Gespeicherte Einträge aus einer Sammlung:
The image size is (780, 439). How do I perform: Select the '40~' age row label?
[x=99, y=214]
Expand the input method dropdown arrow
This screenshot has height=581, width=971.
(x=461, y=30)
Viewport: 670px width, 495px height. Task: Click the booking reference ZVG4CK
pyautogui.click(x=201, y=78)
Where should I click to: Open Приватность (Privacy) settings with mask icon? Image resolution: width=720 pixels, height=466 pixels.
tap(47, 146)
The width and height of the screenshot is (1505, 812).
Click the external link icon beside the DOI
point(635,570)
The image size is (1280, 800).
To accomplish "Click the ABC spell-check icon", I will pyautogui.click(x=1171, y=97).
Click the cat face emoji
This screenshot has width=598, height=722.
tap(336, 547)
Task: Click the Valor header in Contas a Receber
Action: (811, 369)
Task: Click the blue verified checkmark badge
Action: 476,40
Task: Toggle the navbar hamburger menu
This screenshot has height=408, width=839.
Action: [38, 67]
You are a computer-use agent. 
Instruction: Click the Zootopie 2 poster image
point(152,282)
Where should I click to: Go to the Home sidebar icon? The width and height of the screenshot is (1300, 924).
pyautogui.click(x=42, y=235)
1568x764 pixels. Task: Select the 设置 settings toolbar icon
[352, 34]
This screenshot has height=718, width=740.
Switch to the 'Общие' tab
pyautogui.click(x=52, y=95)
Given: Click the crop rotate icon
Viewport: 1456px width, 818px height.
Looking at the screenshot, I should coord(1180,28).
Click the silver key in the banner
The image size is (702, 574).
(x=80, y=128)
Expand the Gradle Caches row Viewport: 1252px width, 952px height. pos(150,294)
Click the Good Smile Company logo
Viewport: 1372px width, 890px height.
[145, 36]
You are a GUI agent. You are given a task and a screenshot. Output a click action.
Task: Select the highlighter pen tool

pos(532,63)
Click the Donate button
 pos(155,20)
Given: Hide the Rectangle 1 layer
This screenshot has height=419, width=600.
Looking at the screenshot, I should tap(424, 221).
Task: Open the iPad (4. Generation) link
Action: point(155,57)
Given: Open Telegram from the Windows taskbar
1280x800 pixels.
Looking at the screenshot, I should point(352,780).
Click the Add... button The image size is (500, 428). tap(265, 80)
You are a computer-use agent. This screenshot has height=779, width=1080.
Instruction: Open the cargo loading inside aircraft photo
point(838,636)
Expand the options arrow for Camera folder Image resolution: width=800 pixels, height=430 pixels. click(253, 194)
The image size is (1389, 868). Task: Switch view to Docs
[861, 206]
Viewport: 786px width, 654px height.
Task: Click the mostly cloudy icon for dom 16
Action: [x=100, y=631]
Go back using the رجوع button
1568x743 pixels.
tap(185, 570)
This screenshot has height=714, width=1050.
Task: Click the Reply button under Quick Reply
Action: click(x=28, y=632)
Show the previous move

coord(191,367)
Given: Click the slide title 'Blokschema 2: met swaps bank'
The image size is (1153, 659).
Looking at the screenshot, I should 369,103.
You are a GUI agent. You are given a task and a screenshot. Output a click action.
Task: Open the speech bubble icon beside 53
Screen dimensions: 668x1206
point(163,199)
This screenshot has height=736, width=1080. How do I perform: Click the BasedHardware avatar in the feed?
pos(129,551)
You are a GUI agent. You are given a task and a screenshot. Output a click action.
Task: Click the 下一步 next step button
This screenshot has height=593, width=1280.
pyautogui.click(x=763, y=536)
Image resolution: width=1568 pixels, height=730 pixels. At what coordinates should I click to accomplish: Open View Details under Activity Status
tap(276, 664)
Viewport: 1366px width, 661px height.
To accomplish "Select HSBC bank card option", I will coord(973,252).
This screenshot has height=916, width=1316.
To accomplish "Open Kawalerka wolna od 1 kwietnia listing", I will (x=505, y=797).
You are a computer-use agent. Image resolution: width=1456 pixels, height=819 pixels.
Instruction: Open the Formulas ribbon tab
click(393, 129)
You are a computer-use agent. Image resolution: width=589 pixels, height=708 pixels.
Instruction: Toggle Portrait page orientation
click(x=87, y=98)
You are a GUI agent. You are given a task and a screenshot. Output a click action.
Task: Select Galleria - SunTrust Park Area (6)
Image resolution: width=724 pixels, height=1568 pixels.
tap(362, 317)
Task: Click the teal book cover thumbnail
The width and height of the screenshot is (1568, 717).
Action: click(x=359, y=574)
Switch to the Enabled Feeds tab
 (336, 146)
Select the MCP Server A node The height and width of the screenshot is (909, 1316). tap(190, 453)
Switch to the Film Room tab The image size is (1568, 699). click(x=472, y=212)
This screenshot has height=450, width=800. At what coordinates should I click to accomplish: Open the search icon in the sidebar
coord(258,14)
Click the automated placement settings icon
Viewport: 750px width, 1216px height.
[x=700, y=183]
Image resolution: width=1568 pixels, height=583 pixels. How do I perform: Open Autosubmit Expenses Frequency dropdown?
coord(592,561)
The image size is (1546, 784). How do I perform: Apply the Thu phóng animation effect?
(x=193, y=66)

● **Zu erledigen**:
Wandle das gesamte Material in eine Markdown-Tabelle mit den Spalten „Nr.“ und „Zeile“ um. Jede Zeile erhält eine fortlaufende Nummer, Leerzeilen entfallen.

● **Die Antwort**:
| Nr. | Zeile |
|---|---|
| 1 | The image size is (780, 439). How do I perform: Select the '40~' age row label? |
| 2 | [x=99, y=214] |
| 3 | Expand the input method dropdown arrow |
| 4 | This screenshot has height=581, width=971. |
| 5 | (x=461, y=30) |
| 6 | Viewport: 670px width, 495px height. Task: Click the booking reference ZVG4CK |
| 7 | pyautogui.click(x=201, y=78) |
| 8 | Where should I click to: Open Приватность (Privacy) settings with mask icon? Image resolution: width=720 pixels, height=466 pixels. |
| 9 | tap(47, 146) |
| 10 | The width and height of the screenshot is (1505, 812). |
| 11 | Click the external link icon beside the DOI |
| 12 | point(635,570) |
| 13 | The image size is (1280, 800). |
| 14 | To accomplish "Click the ABC spell-check icon", I will pyautogui.click(x=1171, y=97). |
| 15 | Click the cat face emoji |
| 16 | This screenshot has width=598, height=722. |
| 17 | tap(336, 547) |
| 18 | Task: Click the Valor header in Contas a Receber |
| 19 | Action: (811, 369) |
| 20 | Task: Click the blue verified checkmark badge |
| 21 | Action: 476,40 |
| 22 | Task: Toggle the navbar hamburger menu |
| 23 | This screenshot has height=408, width=839. |
| 24 | Action: [38, 67] |
| 25 | You are a computer-use agent.  |
| 26 | Instruction: Click the Zootopie 2 poster image |
| 27 | point(152,282) |
| 28 | Where should I click to: Go to the Home sidebar icon? The width and height of the screenshot is (1300, 924). |
| 29 | pyautogui.click(x=42, y=235) |
| 30 | 1568x764 pixels. Task: Select the 设置 settings toolbar icon |
| 31 | [352, 34] |
| 32 | This screenshot has height=718, width=740. |
| 33 | Switch to the 'Общие' tab |
| 34 | pyautogui.click(x=52, y=95) |
| 35 | Given: Click the crop rotate icon |
| 36 | Viewport: 1456px width, 818px height. |
| 37 | Looking at the screenshot, I should coord(1180,28). |
| 38 | Click the silver key in the banner |
| 39 | The image size is (702, 574). |
| 40 | (x=80, y=128) |
| 41 | Expand the Gradle Caches row Viewport: 1252px width, 952px height. pos(150,294) |
| 42 | Click the Good Smile Company logo |
| 43 | Viewport: 1372px width, 890px height. |
| 44 | [145, 36] |
| 45 | You are a GUI agent. You are given a task and a screenshot. Output a click action. |
| 46 | Task: Select the highlighter pen tool |
| 47 | pos(532,63) |
| 48 | Click the Donate button |
| 49 |  pos(155,20) |
| 50 | Given: Hide the Rectangle 1 layer |
| 51 | This screenshot has height=419, width=600. |
| 52 | Looking at the screenshot, I should tap(424, 221). |
| 53 | Task: Open the iPad (4. Generation) link |
| 54 | Action: point(155,57) |
| 55 | Given: Open Telegram from the Windows taskbar |
| 56 | 1280x800 pixels. |
| 57 | Looking at the screenshot, I should point(352,780). |
| 58 | Click the Add... button The image size is (500, 428). tap(265, 80) |
| 59 | You are a computer-use agent. This screenshot has height=779, width=1080. |
| 60 | Instruction: Open the cargo loading inside aircraft photo |
| 61 | point(838,636) |
| 62 | Expand the options arrow for Camera folder Image resolution: width=800 pixels, height=430 pixels. click(253, 194) |
| 63 | The image size is (1389, 868). Task: Switch view to Docs |
| 64 | [861, 206] |
| 65 | Viewport: 786px width, 654px height. |
| 66 | Task: Click the mostly cloudy icon for dom 16 |
| 67 | Action: [x=100, y=631] |
| 68 | Go back using the رجوع button |
| 69 | 1568x743 pixels. |
| 70 | tap(185, 570) |
| 71 | This screenshot has height=714, width=1050. |
| 72 | Task: Click the Reply button under Quick Reply |
| 73 | Action: click(x=28, y=632) |
| 74 | Show the previous move |
| 75 | coord(191,367) |
| 76 | Given: Click the slide title 'Blokschema 2: met swaps bank' |
| 77 | The image size is (1153, 659). |
| 78 | Looking at the screenshot, I should 369,103. |
| 79 | You are a GUI agent. You are given a task and a screenshot. Output a click action. |
| 80 | Task: Open the speech bubble icon beside 53 |
| 81 | Screen dimensions: 668x1206 |
| 82 | point(163,199) |
| 83 | This screenshot has height=736, width=1080. How do I perform: Click the BasedHardware avatar in the feed? |
| 84 | pos(129,551) |
| 85 | You are a GUI agent. You are given a task and a screenshot. Output a click action. |
| 86 | Task: Click the 下一步 next step button |
| 87 | This screenshot has height=593, width=1280. |
| 88 | pyautogui.click(x=763, y=536) |
| 89 | Image resolution: width=1568 pixels, height=730 pixels. At what coordinates should I click to accomplish: Open View Details under Activity Status |
| 90 | tap(276, 664) |
| 91 | Viewport: 1366px width, 661px height. |
| 92 | To accomplish "Select HSBC bank card option", I will coord(973,252). |
| 93 | This screenshot has height=916, width=1316. |
| 94 | To accomplish "Open Kawalerka wolna od 1 kwietnia listing", I will (x=505, y=797). |
| 95 | You are a computer-use agent. Image resolution: width=1456 pixels, height=819 pixels. |
| 96 | Instruction: Open the Formulas ribbon tab |
| 97 | click(393, 129) |
| 98 | You are a computer-use agent. Image resolution: width=589 pixels, height=708 pixels. |
| 99 | Instruction: Toggle Portrait page orientation |
| 100 | click(x=87, y=98) |
| 101 | You are a GUI agent. You are given a task and a screenshot. Output a click action. |
| 102 | Task: Select Galleria - SunTrust Park Area (6) |
| 103 | Image resolution: width=724 pixels, height=1568 pixels. |
| 104 | tap(362, 317) |
| 105 | Task: Click the teal book cover thumbnail |
| 106 | The width and height of the screenshot is (1568, 717). |
| 107 | Action: click(x=359, y=574) |
| 108 | Switch to the Enabled Feeds tab |
| 109 |  (336, 146) |
| 110 | Select the MCP Server A node The height and width of the screenshot is (909, 1316). tap(190, 453) |
| 111 | Switch to the Film Room tab The image size is (1568, 699). click(x=472, y=212) |
| 112 | This screenshot has height=450, width=800. At what coordinates should I click to accomplish: Open the search icon in the sidebar |
| 113 | coord(258,14) |
| 114 | Click the automated placement settings icon |
| 115 | Viewport: 750px width, 1216px height. |
| 116 | [x=700, y=183] |
| 117 | Image resolution: width=1568 pixels, height=583 pixels. How do I perform: Open Autosubmit Expenses Frequency dropdown? |
| 118 | coord(592,561) |
| 119 | The image size is (1546, 784). How do I perform: Apply the Thu phóng animation effect? |
| 120 | (x=193, y=66) |